De Commissie heeft begrepen dat alle zaken die op 8 oktober 2001 in behandeling waren of waarover reeds besloten was nu afgerond zijn. Daarnaast heeft de Roemeense regering in vijftig zaken bepaald dat er sprake is van buitengewone omstandigheden en zijn deze adoptieaanvragen doorverwezen naar: de rechtbank waarmee de opschorting omzeild wordt.

De dossiers inzake de Spaanse gezinnen zijn evenals alle andere zaken bekend bij de Roemeense autoriteiten en zij zullen behandeld worden volgens de regels van decreet 161/2001.

Opgemerkt dient te worden dat het aantal kinderen in kindertehuizen afneemt: van 57 181 begin 2001 tot 49 965 aan het eind van datzelfde jaar. Tussen oktober 2000 en september 2001 kwamen 15 777 kinderen in plaatsingscentra terecht, maar in diezelfde periode verlieten ook 24 772 kinderen deze centra. In Roemenië verblijft 0,8 % van de totale bevolking tussen 0 en 18 jaar in een instelling, wat niet extreem hoog is voor een overgangsland. Ter vergelijking: een in het kader van een Phare-project uitgevoerd onderzoek uit 1997 toonde aan dat dit percentage voor kinderen in West-Europa varieerde van 0,5 tot 1 %. Daarnaast komt volgens de Roemeense wet slechts ongeveer 5 % van de Roemeense kinderen die in een instelling verblijven in aanmerking voor adoptie. De Commissie kent geen sterftecijfers voor kinderen in instellingen, maar de zuigelingensterfte in Roemenië is volgens Roemeense bronnen tussen 1990 en 1999 gedaald van 21 naar 18 per duizend.

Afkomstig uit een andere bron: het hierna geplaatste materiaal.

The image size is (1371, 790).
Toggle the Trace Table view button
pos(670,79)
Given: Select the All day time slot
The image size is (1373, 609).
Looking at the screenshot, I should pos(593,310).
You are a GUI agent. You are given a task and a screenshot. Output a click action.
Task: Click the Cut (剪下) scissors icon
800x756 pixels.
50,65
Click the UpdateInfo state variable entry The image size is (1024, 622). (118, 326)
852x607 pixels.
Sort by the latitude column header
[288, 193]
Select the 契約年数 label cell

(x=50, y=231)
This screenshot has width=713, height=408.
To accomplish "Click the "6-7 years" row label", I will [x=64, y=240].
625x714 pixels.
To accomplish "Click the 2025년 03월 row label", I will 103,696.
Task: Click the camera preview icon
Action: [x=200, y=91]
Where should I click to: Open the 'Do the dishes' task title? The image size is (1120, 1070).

De Commissie heeft een aanzienlijk deel van de Phare-fondsen besteed aan de verbetering van de omstandigheden in kindertehuizen, maar vooral ook aan hulp aan de Roemeense regering bij de ingrijpende hervorming van het beleid inzake kinderbescherming. Deze inspanningen, en die van de andere internationale donors, de lidstaten en de vele niet-gouvernementele organisaties (ngo's) die zich hiervoor inzetten, beginnen nu vruchten af te werpen, ook dankzij de inzet van de Roemeense autoriteiten.

Met name met betrekking tot de adoptiewetgeving heeft de Commissie samen met andere organen de Roemeense regering technische bijstand verleend bij het formuleren van een nieuwe wettekst, die momenteel door de regering bestudeerd wordt.

De Commissie blijft de situatie volgen en op verzoek steun geven aan de Roemeense regering. Benadrukt moet worden dat de Commissie niet bevoegd is om zich bezig te houden met individuele internationale adoptiezaken.